So yesterday I posted a photo of some grapes. I took the photo of a snack that I had eaten earlier that day. Why? Because I love grapes. I love fruit. I love vegetables. I’m vegan for crying out loud- of course I do! So what am I so annoyed about? I’m annoyed about who reblogged that photo. It started out innocently enough but somehow got picked up by a slew of thinspo and thin praising blogs. Blogs like “fitspo”, “skiinny-fit-beautiful”, “skinny-healthy-happy”, “skinnyandfit”, etc etc. You see the pattern. These blogs are all featuring women who are supposedly fit (though many of the photos there’s no way to tell- they’re just thin which doesn’t indicate fitness level), and who are, of course thin. So let’s look at the false stereotypes that these blogs are using my photo to promote:
Healthy = thin
fit = thin
grapes = something for thin/fit people
Firstly, let’s deconstruct the myth that healthy = any particular body type. One of the great things about science is that it’s always changing. So if you’re going on information that you learned when you were a kid about body size and health then you’re way behind. Let’s play catch up. There’s a mounting pile of evidence that shows that body size and health are mostly independent of each other. More so, body weight is far more complex than we’ve ever thought in the past. Firstly, you can be fat and fit and weight cycling (the constant loss and gain of weight from chronic dieting) is detrimental to health in and of itself including mental health. What’s clear is that weight (whether it’s thin, fat, or in between) is mostly genetic and that many genes are involved, although stress, depression, pollution, food chemicals, food scarcity and illness can all play a role.
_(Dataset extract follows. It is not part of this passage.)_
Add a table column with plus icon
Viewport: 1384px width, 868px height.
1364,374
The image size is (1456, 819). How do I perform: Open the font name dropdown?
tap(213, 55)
So I pointed out one article that showed the falseness of the fit = thin myth, but let’s take a look at some very fit fat athletes.
Dancer from the fat ballet. Ballet takes muscle strength, dexterity, and balance. This dancer is en pointe and has beautiful form (according to an actual ballet student I consulted with)
LuAyne Barber, 252lbs, US size 22. Pole dancing requires incredible core strength and stamina. Dancers include strength training in their regimen.
Kelly Gneiting ran and completed a marathon at 400lbs and no, he wasn’t the last person to finish.
Cheryl Haworth is a US Olympic weightlifter [photo]
Ragen Chastain, national dance championship winner. 5’4” and 284lbs [photo]
Fat people- as athletes, dancers, weightlifters, marathon runners… done with your ridiculous notion that you have to be thin in order to be fit? Good. Because I want these people to leave my grapes the hell alone. They’re my grapes and I posted them because I, as a fat person, ate them. How that justifies posting them all over thinspo sites, I have no idea.. but get a clue- plenty of thin people eat unhealthfully and plenty of fat people eat healthfully. Fruit, vegetables, salads, tofu.. they’re not just for thin people- they’re for everyone because they’re awesome and tasty not because you’ll lose weight if you eat them, even if they’re the only things you eat. Not that I’m pretending I only eat salads- you all have seen that I eat a variety of foods and you should have picked up that those types change depending on my resources including time, money, emotional well being, etc. Yes, I could probably lose weight if I ate 500 calories a day, but do you know what that’s called? An eating disorder. Something I’ve had in the past and I’m not playing around with. Yes I go to the gym and workout (when I’m medically allowed- I’m currently on medical leave) and yes, I’m healthy. I’m just going to eat my grapes in peace and try to forget that there are assholes out there who will try to equate them or health or fitness with the culture of thin.